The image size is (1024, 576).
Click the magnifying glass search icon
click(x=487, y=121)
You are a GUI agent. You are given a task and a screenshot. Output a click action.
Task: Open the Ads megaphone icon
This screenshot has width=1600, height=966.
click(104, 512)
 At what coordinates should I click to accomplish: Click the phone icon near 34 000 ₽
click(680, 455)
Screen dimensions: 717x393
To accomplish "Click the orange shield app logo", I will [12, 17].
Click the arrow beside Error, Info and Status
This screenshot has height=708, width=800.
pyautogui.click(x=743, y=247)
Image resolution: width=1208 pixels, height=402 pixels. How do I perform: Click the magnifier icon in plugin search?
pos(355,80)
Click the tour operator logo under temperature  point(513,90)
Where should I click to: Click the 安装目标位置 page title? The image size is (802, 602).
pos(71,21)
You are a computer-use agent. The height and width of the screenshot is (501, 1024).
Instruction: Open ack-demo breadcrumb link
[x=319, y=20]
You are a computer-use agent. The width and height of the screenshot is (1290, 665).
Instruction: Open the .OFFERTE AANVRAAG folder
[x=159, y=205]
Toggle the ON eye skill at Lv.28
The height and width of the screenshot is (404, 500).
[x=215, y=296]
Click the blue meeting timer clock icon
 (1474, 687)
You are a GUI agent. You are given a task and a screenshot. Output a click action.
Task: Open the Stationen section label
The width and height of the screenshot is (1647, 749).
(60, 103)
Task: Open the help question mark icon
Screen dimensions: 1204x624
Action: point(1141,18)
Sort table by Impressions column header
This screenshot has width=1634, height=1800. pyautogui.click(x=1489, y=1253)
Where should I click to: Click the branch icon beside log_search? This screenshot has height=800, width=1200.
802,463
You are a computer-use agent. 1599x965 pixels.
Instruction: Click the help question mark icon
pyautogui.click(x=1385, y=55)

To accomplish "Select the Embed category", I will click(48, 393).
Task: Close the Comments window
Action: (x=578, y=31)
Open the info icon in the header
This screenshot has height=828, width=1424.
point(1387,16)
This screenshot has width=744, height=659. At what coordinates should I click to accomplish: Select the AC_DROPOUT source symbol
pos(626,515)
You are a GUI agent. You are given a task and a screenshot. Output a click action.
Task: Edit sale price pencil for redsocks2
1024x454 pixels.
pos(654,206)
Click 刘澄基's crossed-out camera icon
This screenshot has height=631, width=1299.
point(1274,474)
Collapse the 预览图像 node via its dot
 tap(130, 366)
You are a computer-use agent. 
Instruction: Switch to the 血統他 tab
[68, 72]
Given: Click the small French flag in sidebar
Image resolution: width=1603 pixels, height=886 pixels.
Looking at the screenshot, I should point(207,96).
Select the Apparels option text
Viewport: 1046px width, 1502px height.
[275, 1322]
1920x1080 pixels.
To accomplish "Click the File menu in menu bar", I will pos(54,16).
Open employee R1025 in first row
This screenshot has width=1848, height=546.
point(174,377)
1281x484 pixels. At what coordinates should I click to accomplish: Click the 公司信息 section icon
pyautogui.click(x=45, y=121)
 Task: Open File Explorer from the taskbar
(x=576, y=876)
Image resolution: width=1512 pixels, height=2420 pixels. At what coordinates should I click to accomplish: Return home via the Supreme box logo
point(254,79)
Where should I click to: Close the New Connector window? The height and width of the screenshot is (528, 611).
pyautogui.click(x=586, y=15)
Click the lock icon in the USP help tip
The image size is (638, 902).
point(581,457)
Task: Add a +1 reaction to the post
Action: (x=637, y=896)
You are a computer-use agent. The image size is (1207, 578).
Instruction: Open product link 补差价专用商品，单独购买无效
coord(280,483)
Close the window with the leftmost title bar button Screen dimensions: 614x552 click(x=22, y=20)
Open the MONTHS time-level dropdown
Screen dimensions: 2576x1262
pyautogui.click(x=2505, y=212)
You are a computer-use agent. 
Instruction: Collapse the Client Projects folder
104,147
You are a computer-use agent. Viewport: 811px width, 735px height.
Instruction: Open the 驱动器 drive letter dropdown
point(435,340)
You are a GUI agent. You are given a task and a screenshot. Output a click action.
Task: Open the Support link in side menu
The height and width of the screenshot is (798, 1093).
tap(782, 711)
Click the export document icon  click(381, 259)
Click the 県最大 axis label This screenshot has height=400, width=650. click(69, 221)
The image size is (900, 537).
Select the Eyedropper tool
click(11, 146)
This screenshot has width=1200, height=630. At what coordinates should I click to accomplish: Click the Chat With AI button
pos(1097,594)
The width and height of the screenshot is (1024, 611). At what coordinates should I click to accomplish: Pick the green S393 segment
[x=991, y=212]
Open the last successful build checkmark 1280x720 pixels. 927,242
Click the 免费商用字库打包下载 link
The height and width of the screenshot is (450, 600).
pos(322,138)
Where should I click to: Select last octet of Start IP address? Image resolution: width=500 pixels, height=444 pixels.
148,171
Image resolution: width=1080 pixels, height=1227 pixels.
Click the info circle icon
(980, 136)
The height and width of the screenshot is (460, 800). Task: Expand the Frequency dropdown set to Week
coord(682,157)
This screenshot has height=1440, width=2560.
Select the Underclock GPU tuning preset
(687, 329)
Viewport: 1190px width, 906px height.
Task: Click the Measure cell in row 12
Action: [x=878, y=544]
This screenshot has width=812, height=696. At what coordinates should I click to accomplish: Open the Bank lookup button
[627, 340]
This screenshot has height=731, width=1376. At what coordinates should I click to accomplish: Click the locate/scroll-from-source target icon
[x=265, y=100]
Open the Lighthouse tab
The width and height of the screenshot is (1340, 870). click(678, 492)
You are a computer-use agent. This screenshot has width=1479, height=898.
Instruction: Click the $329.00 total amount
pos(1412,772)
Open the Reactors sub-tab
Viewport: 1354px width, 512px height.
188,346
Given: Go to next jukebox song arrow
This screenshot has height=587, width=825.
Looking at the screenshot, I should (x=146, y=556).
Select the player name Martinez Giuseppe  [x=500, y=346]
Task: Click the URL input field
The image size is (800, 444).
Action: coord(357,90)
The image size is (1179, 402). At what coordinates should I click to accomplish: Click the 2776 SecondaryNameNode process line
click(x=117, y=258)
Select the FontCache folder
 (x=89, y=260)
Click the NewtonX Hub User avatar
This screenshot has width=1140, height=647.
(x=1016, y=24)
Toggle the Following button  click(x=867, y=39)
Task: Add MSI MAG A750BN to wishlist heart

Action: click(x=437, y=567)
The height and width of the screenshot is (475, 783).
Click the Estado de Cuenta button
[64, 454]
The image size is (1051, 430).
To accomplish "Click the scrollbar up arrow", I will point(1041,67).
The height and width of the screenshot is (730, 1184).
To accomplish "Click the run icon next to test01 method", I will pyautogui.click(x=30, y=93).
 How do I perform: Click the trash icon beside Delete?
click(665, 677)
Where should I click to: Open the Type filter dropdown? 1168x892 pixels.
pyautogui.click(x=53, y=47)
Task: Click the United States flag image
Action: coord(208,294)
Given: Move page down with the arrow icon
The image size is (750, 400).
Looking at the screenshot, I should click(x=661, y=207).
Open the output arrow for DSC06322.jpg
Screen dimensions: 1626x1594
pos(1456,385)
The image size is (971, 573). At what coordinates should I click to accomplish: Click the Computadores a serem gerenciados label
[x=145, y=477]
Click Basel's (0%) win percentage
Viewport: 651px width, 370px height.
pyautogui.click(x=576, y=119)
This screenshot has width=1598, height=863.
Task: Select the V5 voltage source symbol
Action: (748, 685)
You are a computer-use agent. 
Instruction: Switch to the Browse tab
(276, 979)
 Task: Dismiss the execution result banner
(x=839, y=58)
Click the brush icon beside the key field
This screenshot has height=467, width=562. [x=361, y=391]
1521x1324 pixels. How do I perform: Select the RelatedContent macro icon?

===============

- _PROBLEM_
Wherever the string "menu" appears in the entries, copy that line.

- _REPLY TO THE EXERCISE_
To accomplish "Click the File menu in menu bar", I will pos(54,16).
Task: Open the Support link in side menu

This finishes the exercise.